La phénoménologie des normes perceptuelles (traduction)

 

Maxime Doyon

Université de Montréal

 

Domaine : enjeux et vie humaine

Programme établissement de nouveaux professeurs-chercheurs

Concours 2014-2015

Traditionnellement, le caractère normatif de la perception a été décrit à partir de son rôle épistémique. C'est que toute expérience perceptuelle prétend (tacitement) saisir le monde tel qu'il est vraiment. Voir les choses comme ceci ou comme cela, c'est toujours aussi en même temps croire que les choses sont telles que nous les percevons. En ce sens, toute perception est automatiquement soumise à la dialectique normative du vrai et du faux (car ce que je pense saisir comme tel peut toujours s'avérer être autre).

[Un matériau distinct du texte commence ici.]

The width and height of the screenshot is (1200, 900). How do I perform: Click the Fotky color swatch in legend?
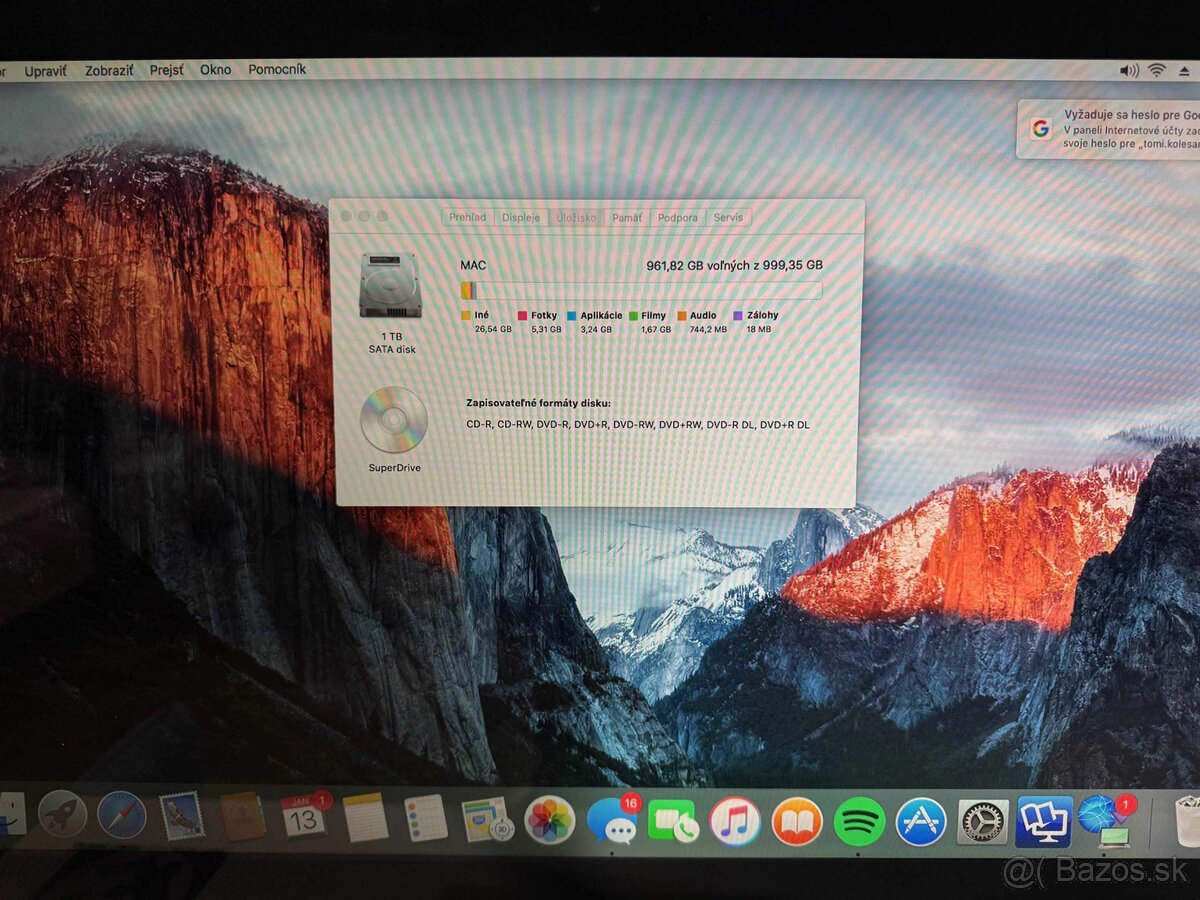tap(521, 314)
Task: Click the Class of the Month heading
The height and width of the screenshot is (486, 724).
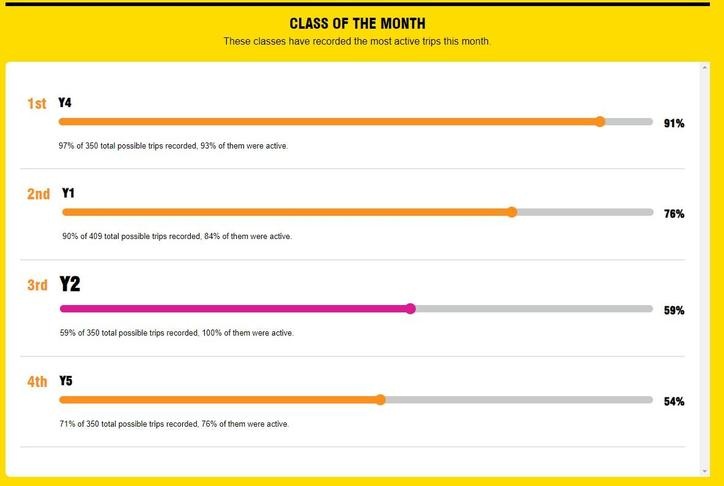Action: click(x=357, y=24)
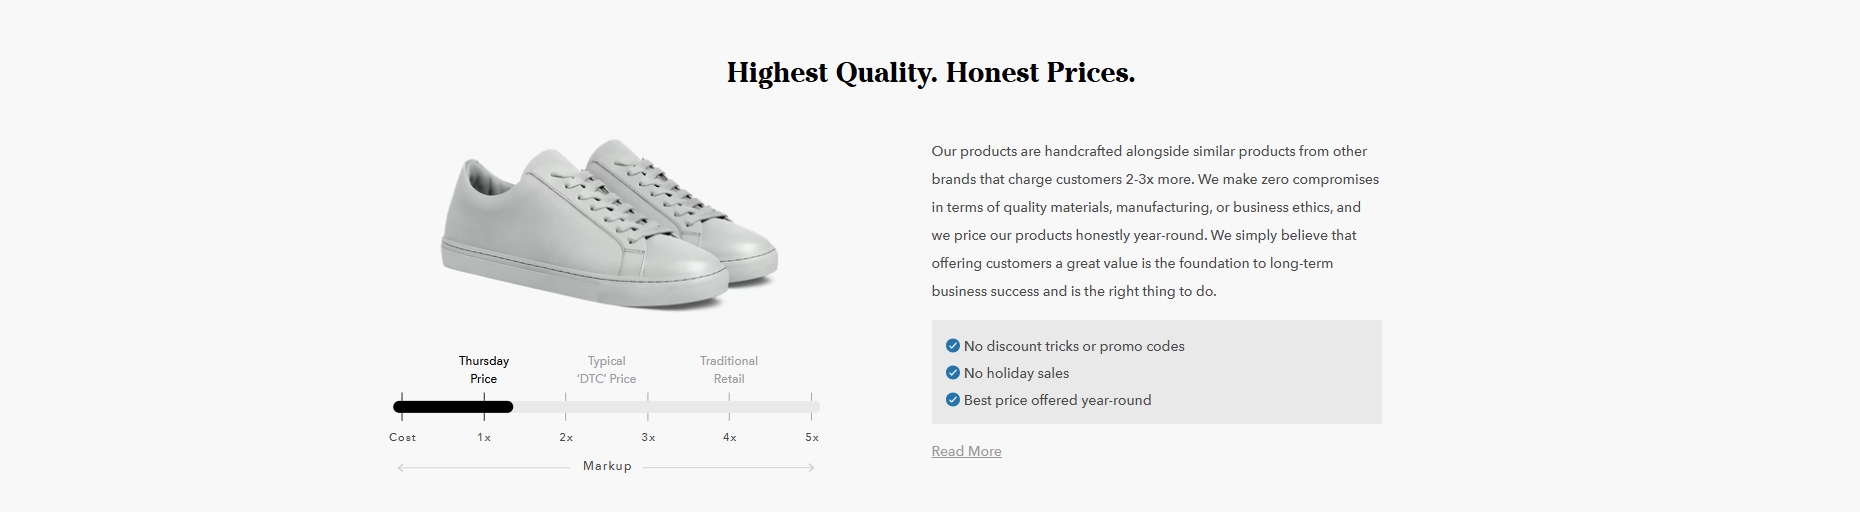The image size is (1860, 512).
Task: Open the Read More link
Action: pos(966,451)
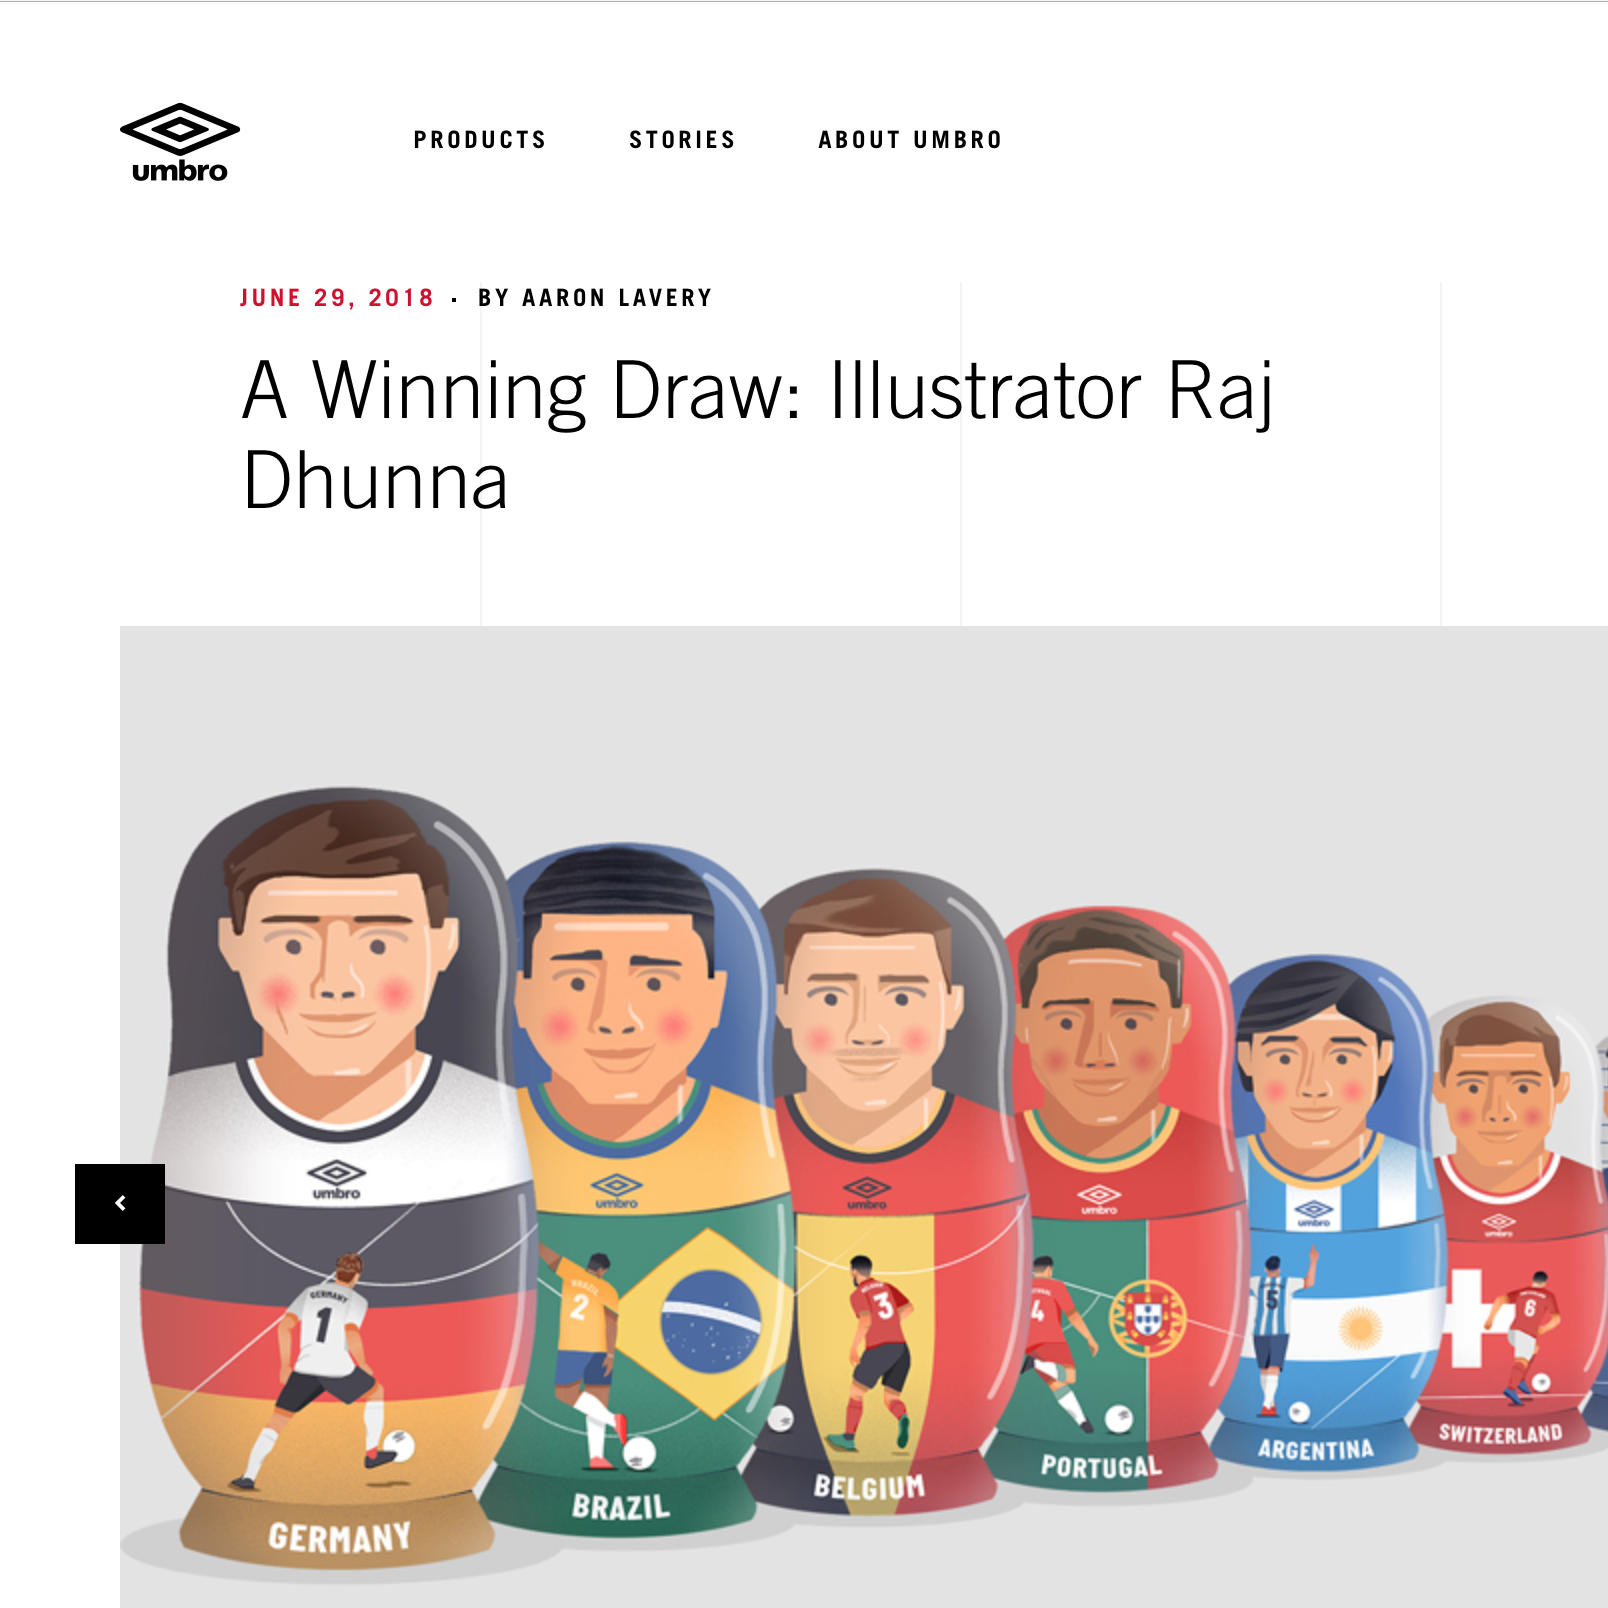Open the Stories menu
This screenshot has height=1608, width=1608.
(682, 140)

Mais la perception est normative dans un tout autre sens aussi : bon nombre de nos comportements et actions quotidiennes obéissent à des normes de toute sorte qui traduisent une tendance naturelle à favoriser un comportement optimal. Le plus étonnant, c'est que ces comportements sont normatifs sans pour autant qu'il y ait délibération préalable : sans y réfléchir, je sais quel(s) mouvement(s) effectuer pour mieux voir le tableau au musée (m'avancer de deux pas, tourner la tête, etc.), tout comme le joueur de tennis sait (sans avoir à y penser) où se placer pour bien retourner  la balle. Mais d'où viennent ces normes et, plus fondamentalement encore, comment en prenons-nous conscience?

Ce projet vise à montrer que de tels comportements sont possibles en dépit du fait qu'ils ne reposent pas sur une conscience de soi réflexive et délibérative, car le caractère normatif de nos actions est déterminé au niveau préconscient à travers les mécanismes sensori-moteurs de la perception qui constituent le « schème corporel ».